Achieving the goal: results from the Fistula First Breakthrough Initiative.
ABSTRACT This review summarizes the background and implementation of the Fistula First Breakthrough Initiative (FFBI), published information about changes in vascular access practice since its inception, and several issues raised by the program.
The FFBI is a surveillance system using the End-Stage Renal Disease (ESRD) Networks to spread improvement ideas. Concomitant with implementation of the program, prevalent arteriovenous fistula use has increased an average of 3.3% annually since 2003, an incremental improvement of 1.3% over the preexisting trend. At the same time, long-term central venous catheter (CVC) use declined among the prevalent population.

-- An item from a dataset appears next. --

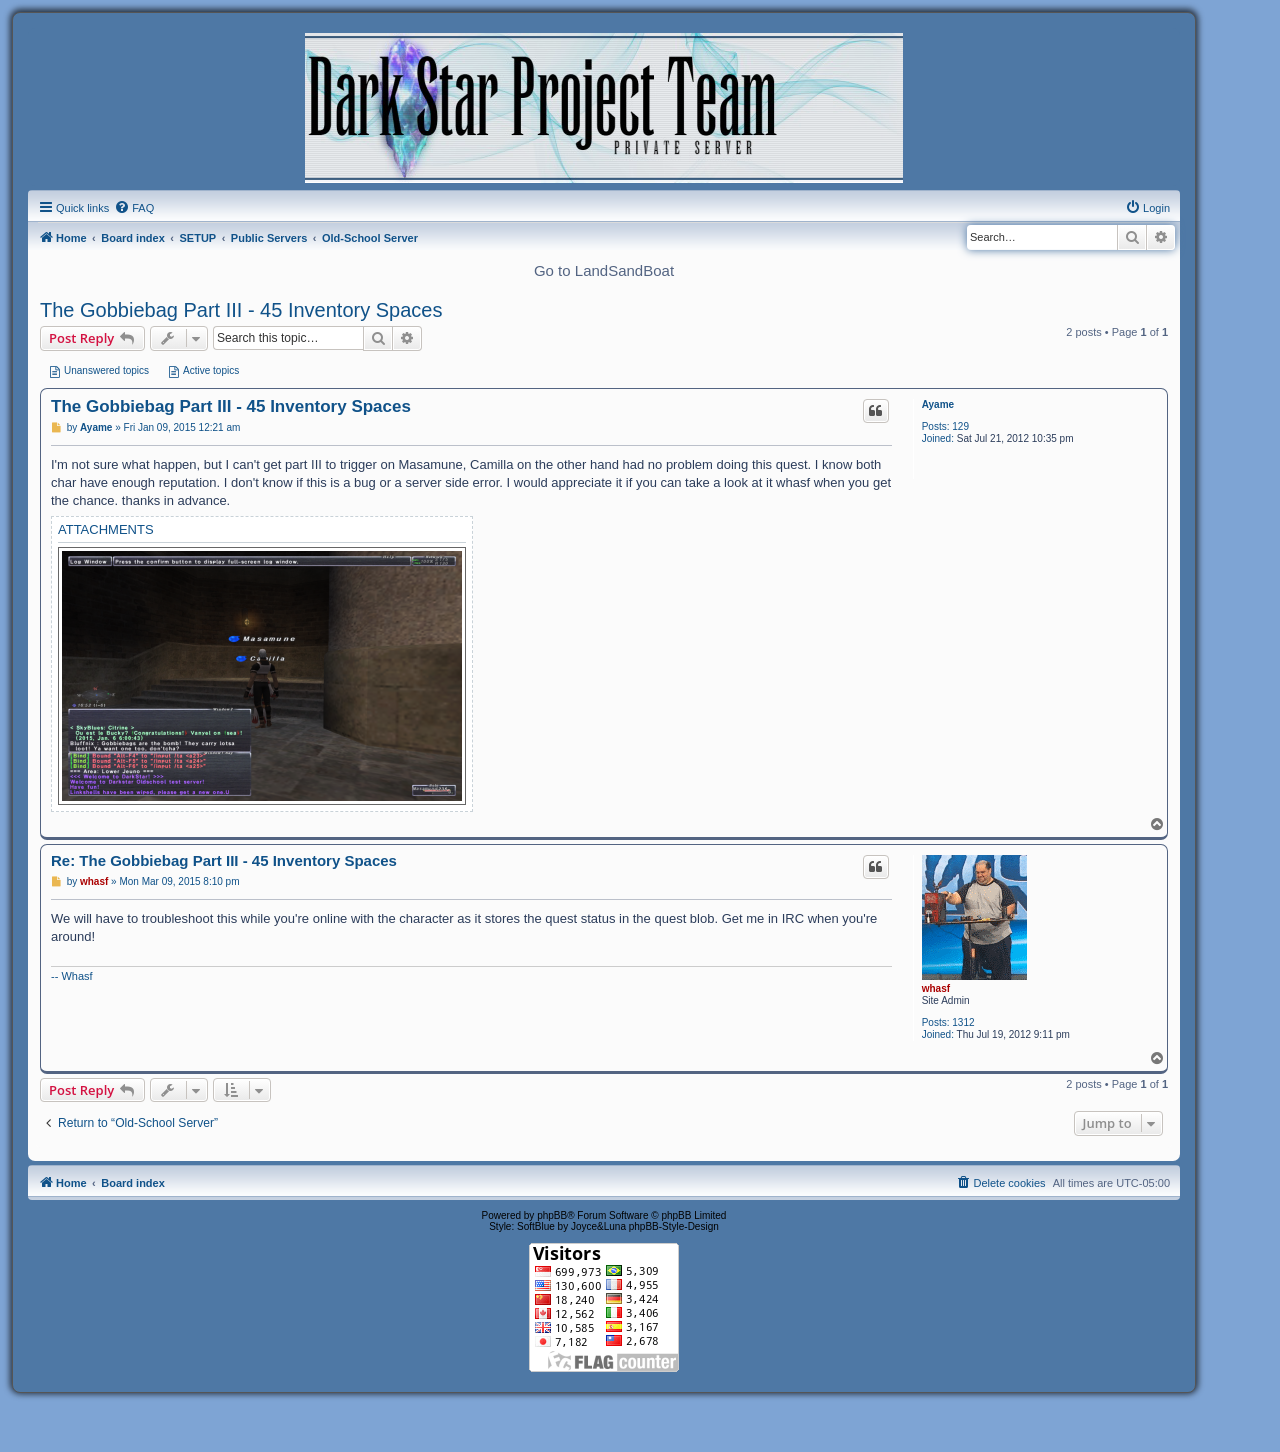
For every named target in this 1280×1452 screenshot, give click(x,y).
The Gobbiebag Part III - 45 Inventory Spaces (241, 310)
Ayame (938, 404)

Increasingly, individual facilities are achieving the FFBI goal of 66% prevalent arteriovenous fistula use; however, results vary across geographic regions and are not explained by patient demographic and clinical characteristics alone.

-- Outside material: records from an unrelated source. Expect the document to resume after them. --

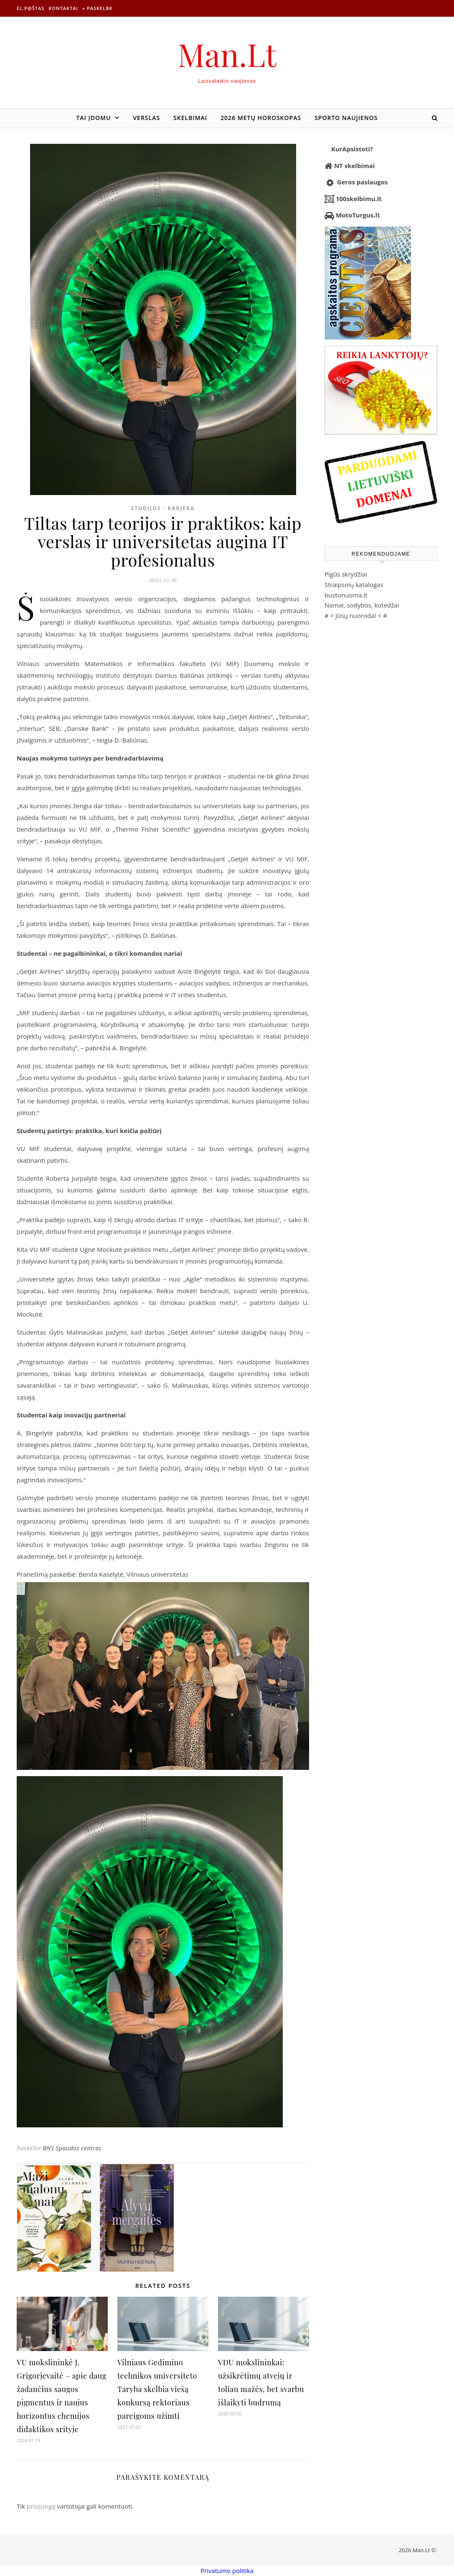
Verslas (146, 118)
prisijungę (41, 2506)
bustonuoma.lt (346, 595)
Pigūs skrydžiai (346, 574)
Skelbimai (190, 118)
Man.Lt (227, 54)
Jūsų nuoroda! (355, 615)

ESRD Network interventions as a function of the FFBI are associated with increasing arteriovenous fistula use and likely contributed to improvement, but improvement cannot be unequivocally attributed to the Networks due to lack of rigorous research design. Questions and opportunities remain. It is not yet clear how to identify patients who may not be appropriate candidates for an arteriovenous fistula. The ultimate impact of the FFBI on patient mortality is yet to be determined. The FFBI must continue to identify variations in use and the contributing causes, and implement strategies to address these causes if the FFBI goal is to be fully achieved.